• **Instructions to follow**: With the images left out, print every entry that follows exactly.

• **Dataset excerpts**:
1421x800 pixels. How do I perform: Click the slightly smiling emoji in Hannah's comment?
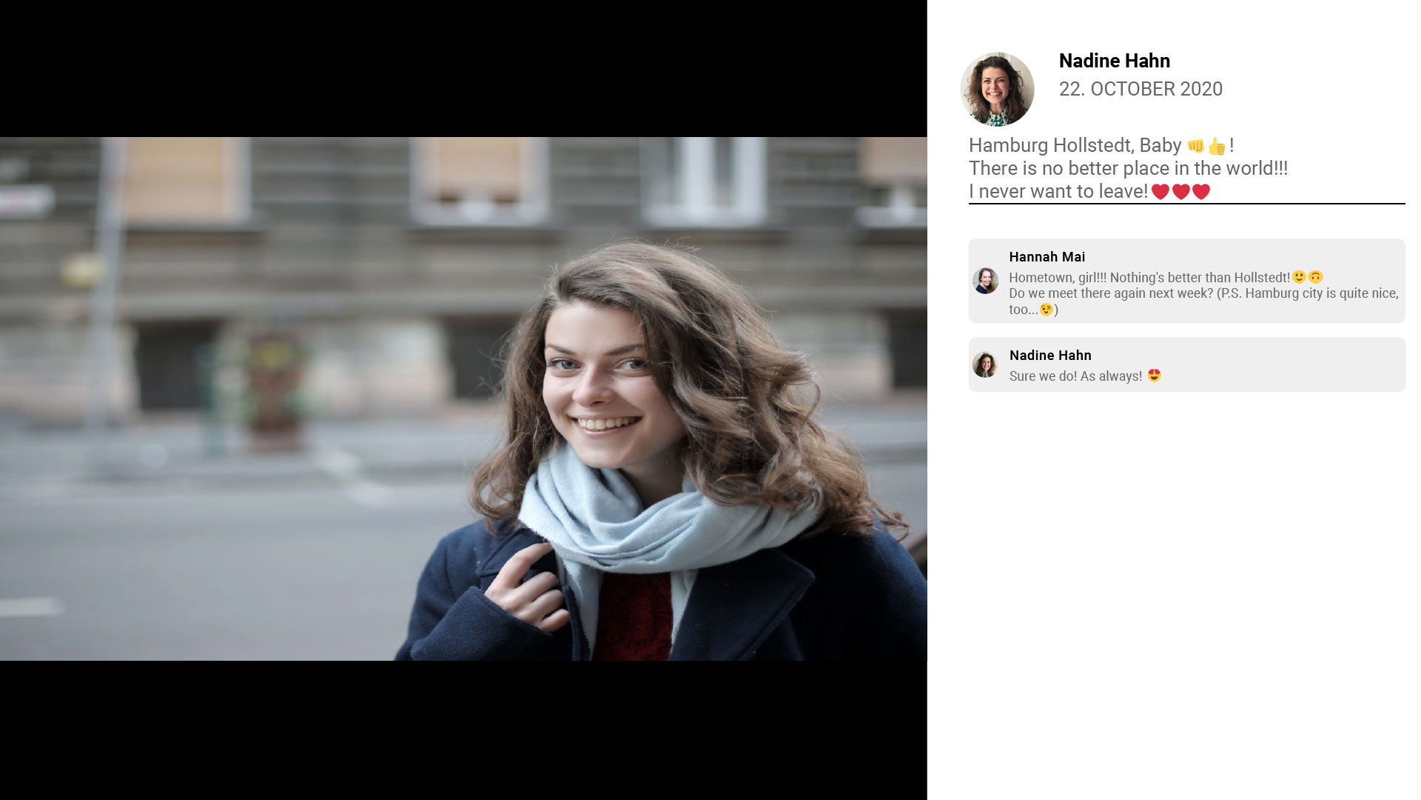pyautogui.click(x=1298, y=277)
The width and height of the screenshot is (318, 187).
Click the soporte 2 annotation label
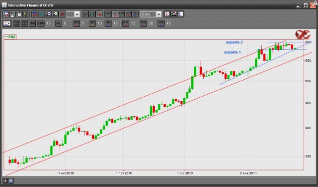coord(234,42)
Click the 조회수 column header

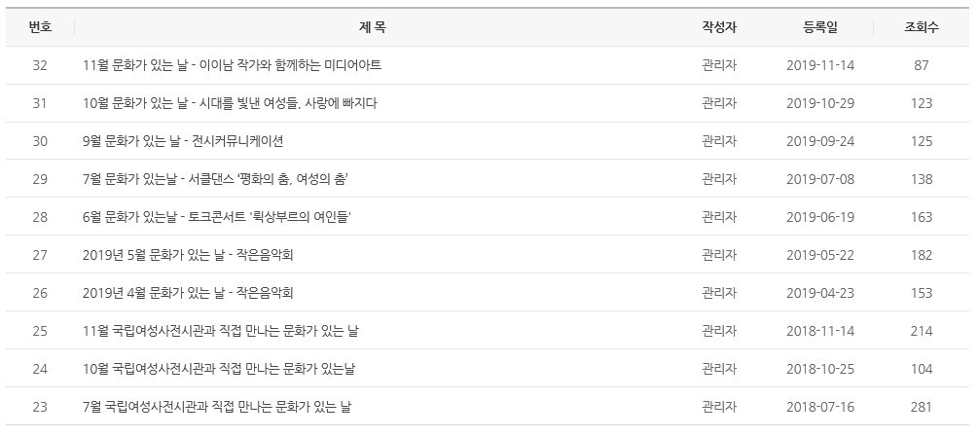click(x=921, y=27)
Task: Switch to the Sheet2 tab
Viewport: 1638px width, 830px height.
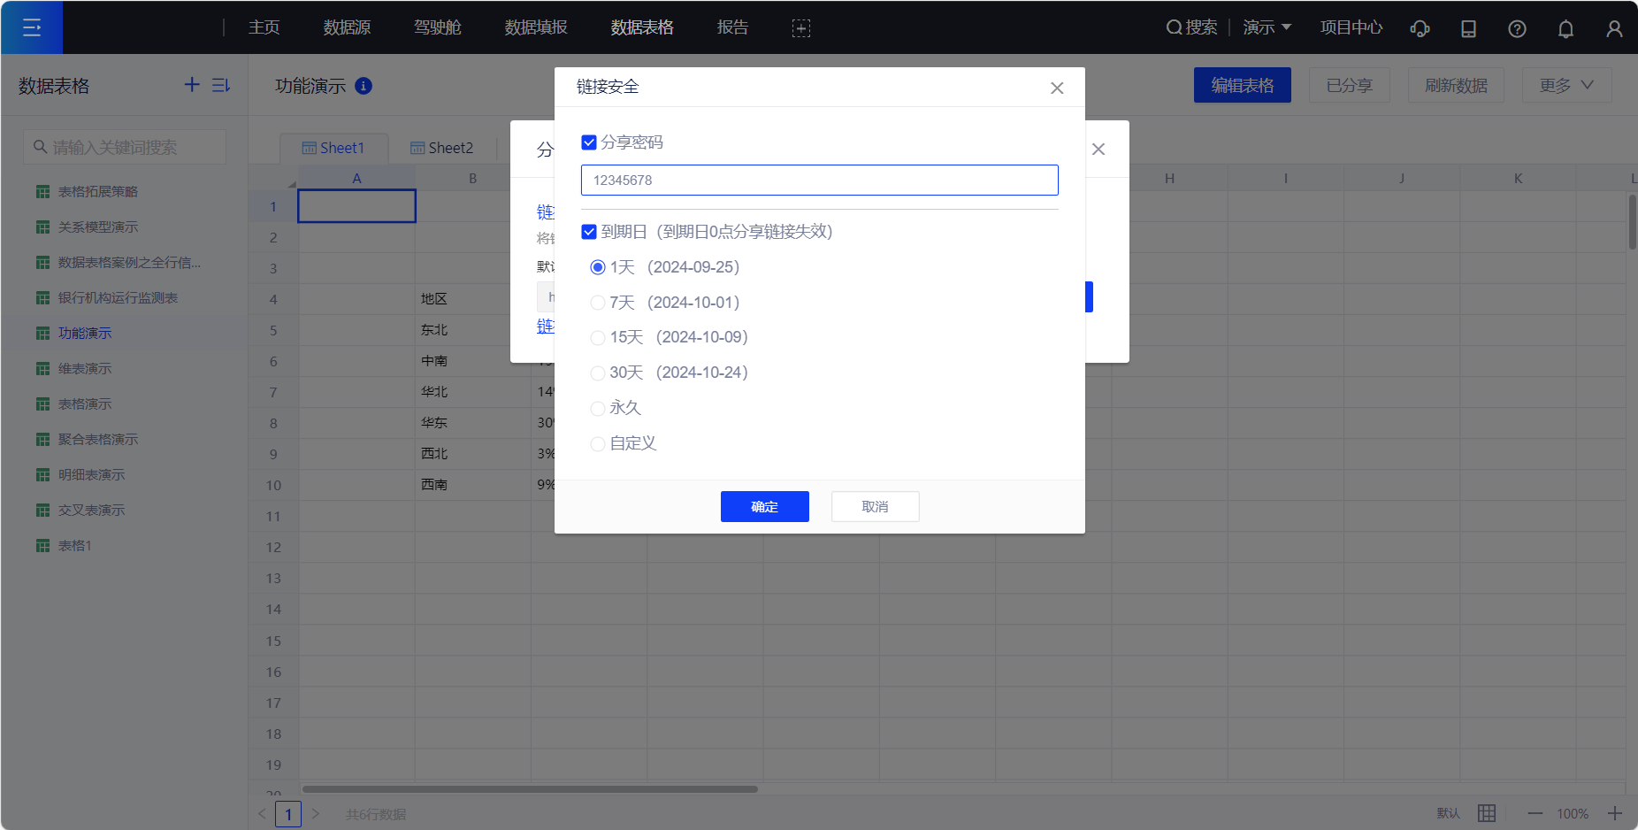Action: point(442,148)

• **Answer to the exercise**:
1421x800 pixels. How do I perform: Click the slightly smiling emoji in Hannah's comment?
pyautogui.click(x=1298, y=277)
The width and height of the screenshot is (318, 187).
Click the soporte 2 annotation label
coord(234,42)
Click the 조회수 column header

click(x=921, y=27)
Task: Switch to the Sheet2 tab
Viewport: 1638px width, 830px height.
Action: point(442,148)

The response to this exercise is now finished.